*** EXERCISE MATERIALS ***

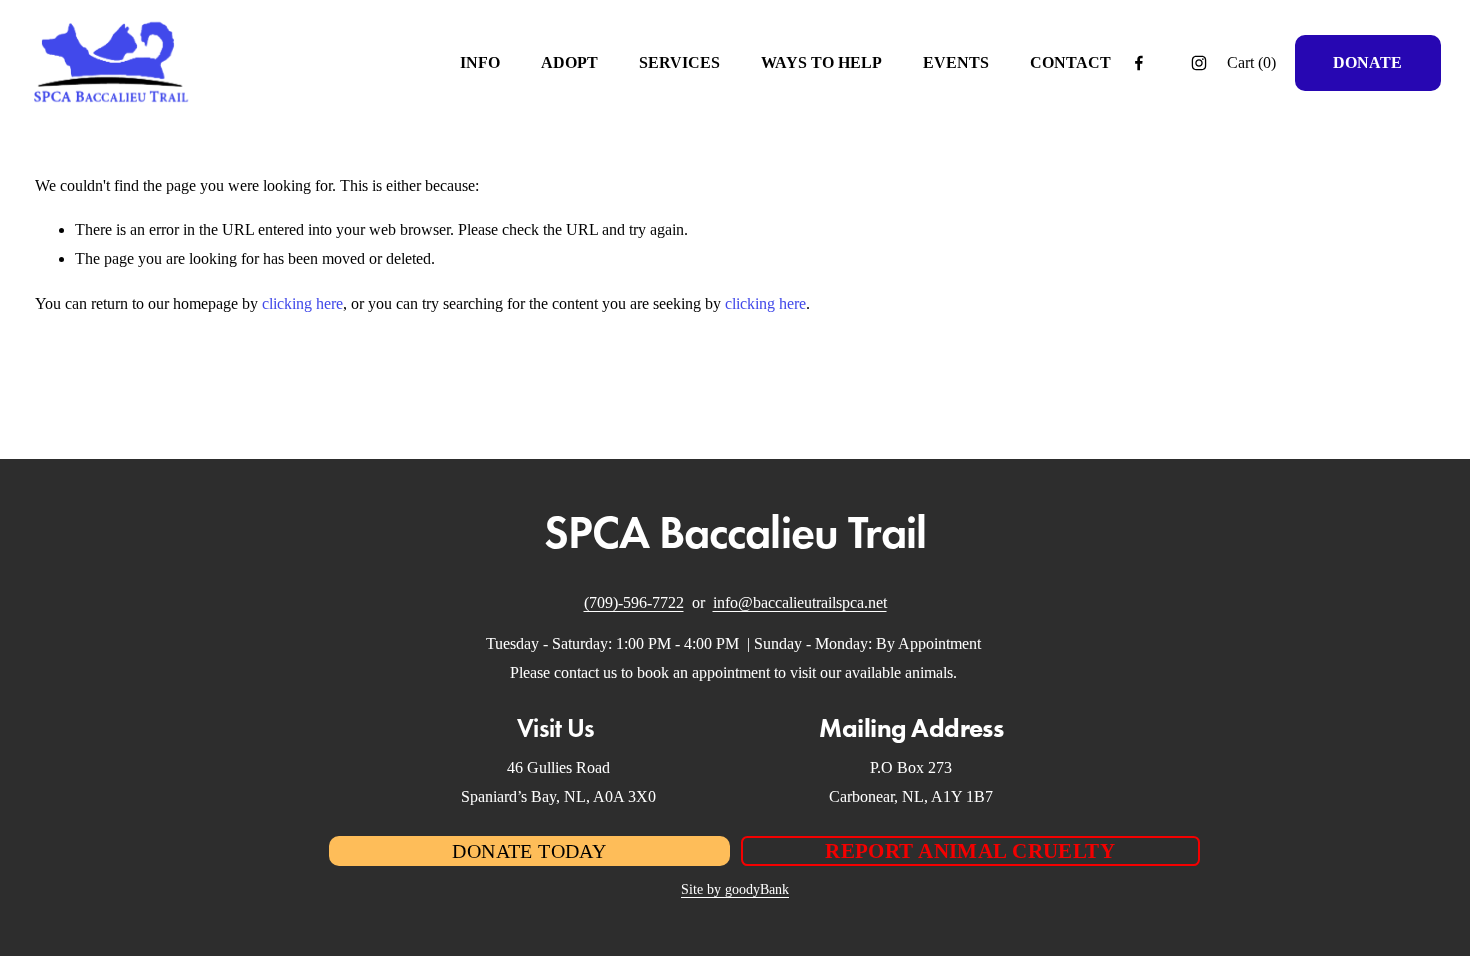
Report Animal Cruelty (970, 851)
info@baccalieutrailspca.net (800, 602)
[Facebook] (1139, 63)
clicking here (302, 303)
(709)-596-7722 (634, 602)
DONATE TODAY (529, 851)
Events (956, 62)
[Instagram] (1199, 63)
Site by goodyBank (735, 889)
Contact (1070, 62)
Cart (1251, 62)
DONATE (1367, 62)
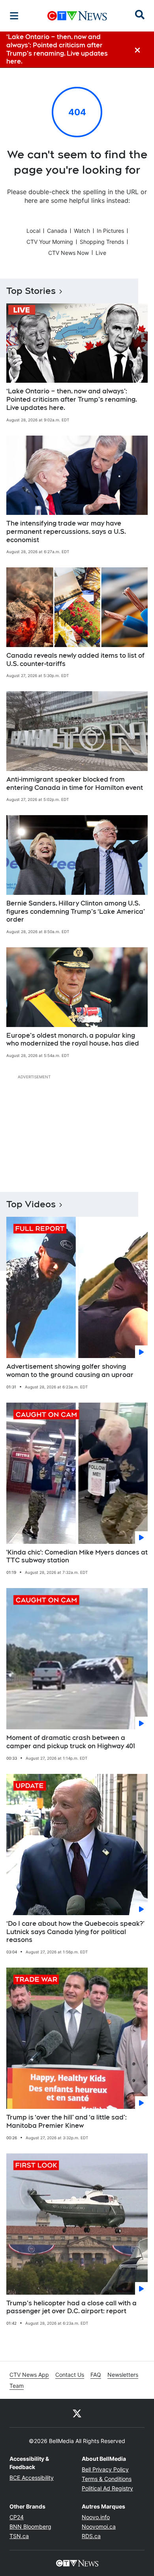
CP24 (16, 2517)
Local (33, 230)
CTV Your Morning (49, 241)
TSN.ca (19, 2536)
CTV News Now (68, 252)
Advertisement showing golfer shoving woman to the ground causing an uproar (69, 1371)
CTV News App (29, 2374)
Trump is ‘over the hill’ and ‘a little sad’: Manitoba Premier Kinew (66, 2121)
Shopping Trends (102, 241)
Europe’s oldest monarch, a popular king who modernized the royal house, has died (72, 1040)
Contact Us (69, 2374)
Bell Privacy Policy (105, 2469)
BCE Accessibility (31, 2477)
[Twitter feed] (77, 2413)
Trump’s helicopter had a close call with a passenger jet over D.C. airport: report (71, 2307)
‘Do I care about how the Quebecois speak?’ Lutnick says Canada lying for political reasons (75, 1932)
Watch (82, 230)
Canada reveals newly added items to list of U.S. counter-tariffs (75, 660)
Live (101, 252)
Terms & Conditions (106, 2478)
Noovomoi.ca (99, 2526)
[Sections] (14, 16)
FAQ (95, 2374)
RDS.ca (91, 2536)
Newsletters (122, 2374)
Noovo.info (96, 2517)
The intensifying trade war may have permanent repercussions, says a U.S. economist (66, 532)
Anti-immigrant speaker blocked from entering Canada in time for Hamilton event (74, 783)
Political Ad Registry (107, 2488)
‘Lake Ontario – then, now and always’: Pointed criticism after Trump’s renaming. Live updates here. (71, 399)
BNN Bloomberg (30, 2526)
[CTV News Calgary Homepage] (77, 16)
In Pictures (110, 230)
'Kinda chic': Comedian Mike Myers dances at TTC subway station (77, 1556)
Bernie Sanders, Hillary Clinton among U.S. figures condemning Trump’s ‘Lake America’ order (75, 912)
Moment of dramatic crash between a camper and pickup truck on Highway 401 (70, 1742)
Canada (57, 230)
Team (16, 2385)
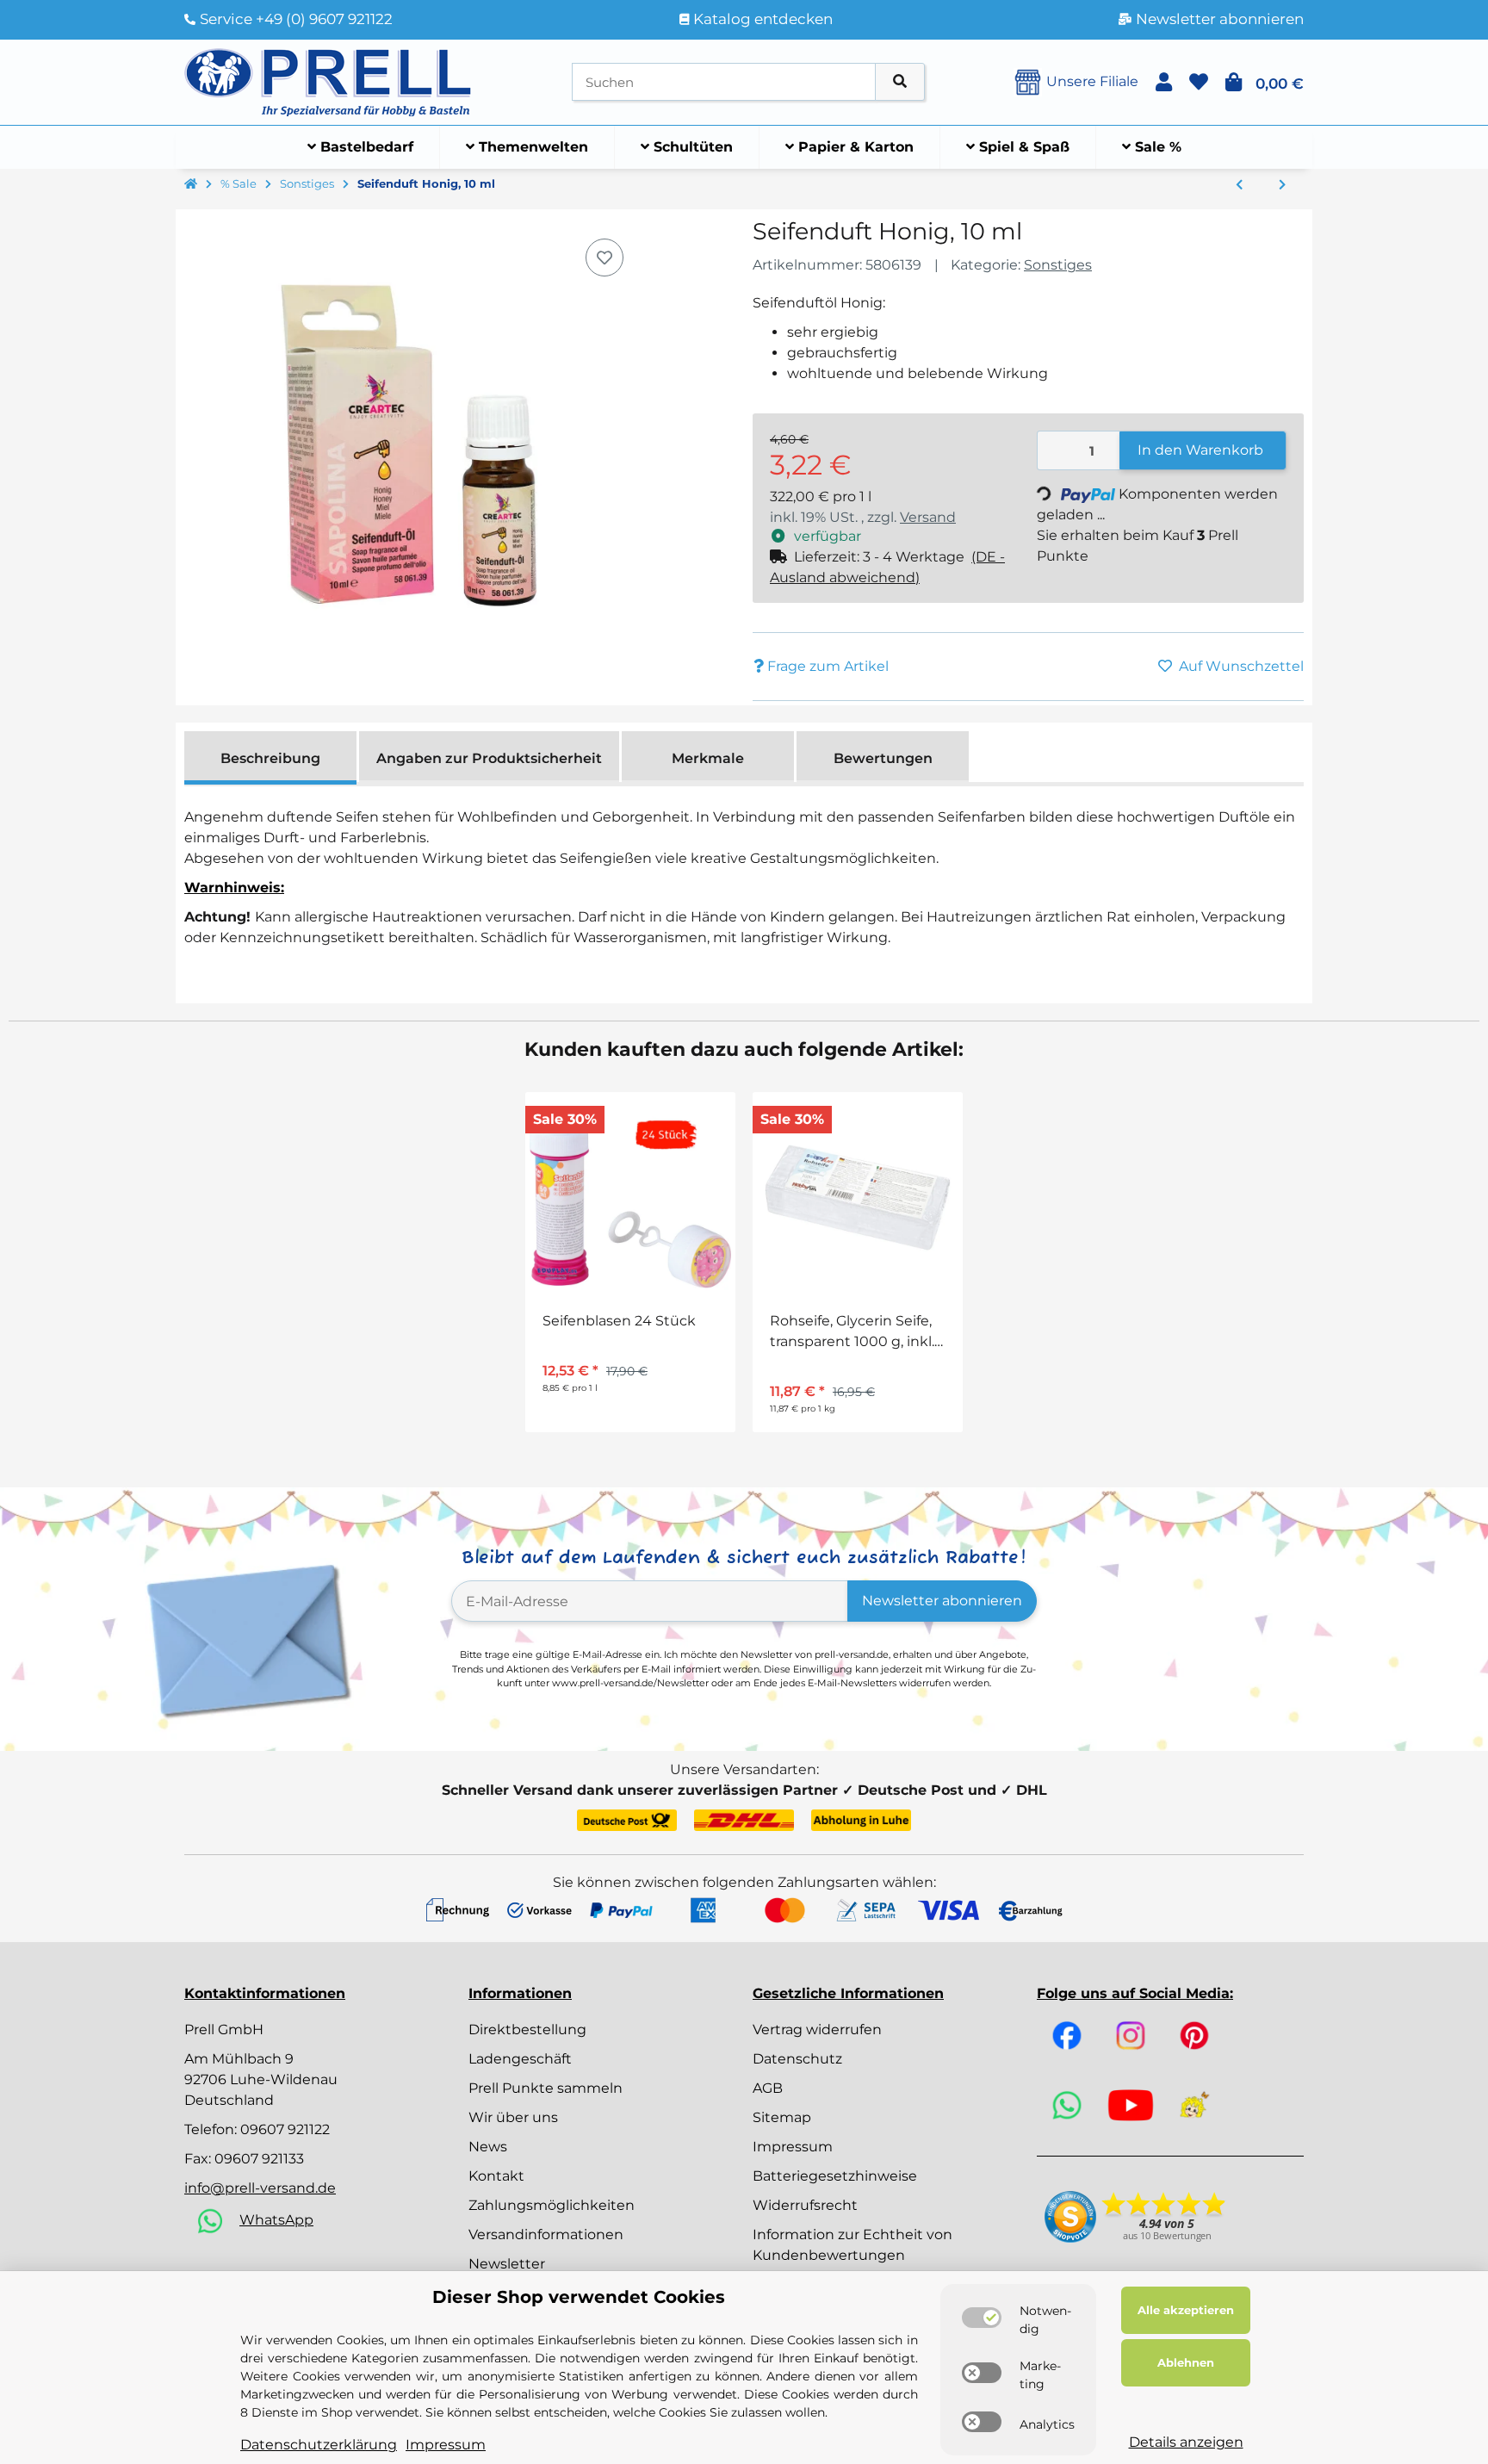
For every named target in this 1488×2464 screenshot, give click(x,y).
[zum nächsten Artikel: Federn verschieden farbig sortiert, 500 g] (1282, 185)
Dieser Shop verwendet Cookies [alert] (578, 2297)
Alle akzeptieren (1186, 2310)
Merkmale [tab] (708, 758)
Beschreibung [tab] (270, 758)
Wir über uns (513, 2117)
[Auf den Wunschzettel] (604, 257)
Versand (928, 517)
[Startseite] (190, 184)
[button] (1164, 82)
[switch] (981, 2317)
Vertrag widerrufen (817, 2029)
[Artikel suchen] (900, 82)
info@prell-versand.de (260, 2188)
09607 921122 (285, 2129)
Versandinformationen (545, 2234)
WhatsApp (276, 2220)
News (487, 2146)
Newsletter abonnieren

*** End of EXERCISE MATERIALS ***

» DIRECTIONS: Starting at the line containing "station (77, 1556)" and stopping at the line containing "[zum nächsten Artikel: Federn", output every line above exactly, both ends included, with pictures omitted.

» RESPONSE TO THE EXERCISE:
'Kinda chic': Comedian Mike Myers dances at TTC subway station (77, 1556)
Bernie Sanders, Hillary Clinton among U.S. figures condemning Trump’s ‘Lake America’ order (75, 912)
Moment of dramatic crash between a camper and pickup truck on Highway 401 (70, 1742)
Canada (57, 230)
Team (16, 2385)
For every named target in this 1488×2464 screenshot, give click(x,y).
[zum nächsten Artikel: Federn verschieden farbig sortiert, 500 g] (1282, 185)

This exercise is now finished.